Portion of a data file
[START]

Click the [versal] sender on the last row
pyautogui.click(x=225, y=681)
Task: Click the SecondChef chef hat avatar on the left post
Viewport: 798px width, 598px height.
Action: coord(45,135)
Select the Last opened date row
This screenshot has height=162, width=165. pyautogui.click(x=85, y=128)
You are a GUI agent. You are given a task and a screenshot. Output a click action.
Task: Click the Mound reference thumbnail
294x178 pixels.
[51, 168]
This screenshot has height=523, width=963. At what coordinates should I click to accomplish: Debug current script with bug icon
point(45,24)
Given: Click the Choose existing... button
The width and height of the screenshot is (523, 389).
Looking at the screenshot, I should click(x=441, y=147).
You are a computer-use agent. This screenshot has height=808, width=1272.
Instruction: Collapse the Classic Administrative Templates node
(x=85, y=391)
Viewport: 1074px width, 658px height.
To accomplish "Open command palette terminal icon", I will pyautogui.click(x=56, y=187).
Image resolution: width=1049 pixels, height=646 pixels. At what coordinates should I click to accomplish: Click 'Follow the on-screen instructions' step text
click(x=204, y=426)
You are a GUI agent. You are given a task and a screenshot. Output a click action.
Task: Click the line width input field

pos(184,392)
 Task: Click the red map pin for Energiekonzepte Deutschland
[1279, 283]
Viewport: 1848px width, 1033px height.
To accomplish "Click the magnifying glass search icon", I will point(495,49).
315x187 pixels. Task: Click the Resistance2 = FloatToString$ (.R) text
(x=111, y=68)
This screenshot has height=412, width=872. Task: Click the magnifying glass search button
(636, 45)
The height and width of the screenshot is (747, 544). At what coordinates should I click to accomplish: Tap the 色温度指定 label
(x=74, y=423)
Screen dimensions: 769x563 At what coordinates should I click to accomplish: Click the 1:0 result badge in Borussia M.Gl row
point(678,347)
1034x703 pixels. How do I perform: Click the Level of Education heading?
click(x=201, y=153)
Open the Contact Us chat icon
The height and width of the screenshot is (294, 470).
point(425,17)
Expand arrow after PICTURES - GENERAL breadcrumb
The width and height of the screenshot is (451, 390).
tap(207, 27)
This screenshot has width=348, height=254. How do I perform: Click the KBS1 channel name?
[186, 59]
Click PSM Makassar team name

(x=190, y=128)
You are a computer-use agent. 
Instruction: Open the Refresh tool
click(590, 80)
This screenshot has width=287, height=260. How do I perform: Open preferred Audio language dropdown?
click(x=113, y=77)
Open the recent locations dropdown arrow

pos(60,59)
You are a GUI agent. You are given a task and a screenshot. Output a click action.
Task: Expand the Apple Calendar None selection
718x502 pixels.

[END]

TASK PROMPT
Copy out the material above line for line, leaving every character unchanged.

SOLUTION TO THE PROBLEM
Click the [versal] sender on the last row
pyautogui.click(x=225, y=681)
Task: Click the SecondChef chef hat avatar on the left post
Viewport: 798px width, 598px height.
Action: coord(45,135)
Select the Last opened date row
This screenshot has height=162, width=165. pyautogui.click(x=85, y=128)
You are a GUI agent. You are given a task and a screenshot. Output a click action.
Task: Click the Mound reference thumbnail
294x178 pixels.
[51, 168]
This screenshot has height=523, width=963. At what coordinates should I click to accomplish: Debug current script with bug icon
point(45,24)
Given: Click the Choose existing... button
The width and height of the screenshot is (523, 389).
Looking at the screenshot, I should click(x=441, y=147).
You are a computer-use agent. This screenshot has height=808, width=1272.
Instruction: Collapse the Classic Administrative Templates node
(x=85, y=391)
Viewport: 1074px width, 658px height.
To accomplish "Open command palette terminal icon", I will pyautogui.click(x=56, y=187).
Image resolution: width=1049 pixels, height=646 pixels. At what coordinates should I click to accomplish: Click 'Follow the on-screen instructions' step text
click(x=204, y=426)
You are a GUI agent. You are given a task and a screenshot. Output a click action.
Task: Click the line width input field

pos(184,392)
 Task: Click the red map pin for Energiekonzepte Deutschland
[1279, 283]
Viewport: 1848px width, 1033px height.
To accomplish "Click the magnifying glass search icon", I will point(495,49).
315x187 pixels. Task: Click the Resistance2 = FloatToString$ (.R) text
(x=111, y=68)
This screenshot has height=412, width=872. Task: Click the magnifying glass search button
(636, 45)
The height and width of the screenshot is (747, 544). At what coordinates should I click to accomplish: Tap the 色温度指定 label
(x=74, y=423)
Screen dimensions: 769x563 At what coordinates should I click to accomplish: Click the 1:0 result badge in Borussia M.Gl row
point(678,347)
1034x703 pixels. How do I perform: Click the Level of Education heading?
click(x=201, y=153)
Open the Contact Us chat icon
The height and width of the screenshot is (294, 470).
point(425,17)
Expand arrow after PICTURES - GENERAL breadcrumb
The width and height of the screenshot is (451, 390).
tap(207, 27)
This screenshot has width=348, height=254. How do I perform: Click the KBS1 channel name?
[186, 59]
Click PSM Makassar team name

(x=190, y=128)
You are a computer-use agent. 
Instruction: Open the Refresh tool
click(590, 80)
This screenshot has width=287, height=260. How do I perform: Open preferred Audio language dropdown?
click(x=113, y=77)
Open the recent locations dropdown arrow

pos(60,59)
You are a GUI agent. You are given a task and a screenshot. Output a click action.
Task: Expand the Apple Calendar None selection
718x502 pixels.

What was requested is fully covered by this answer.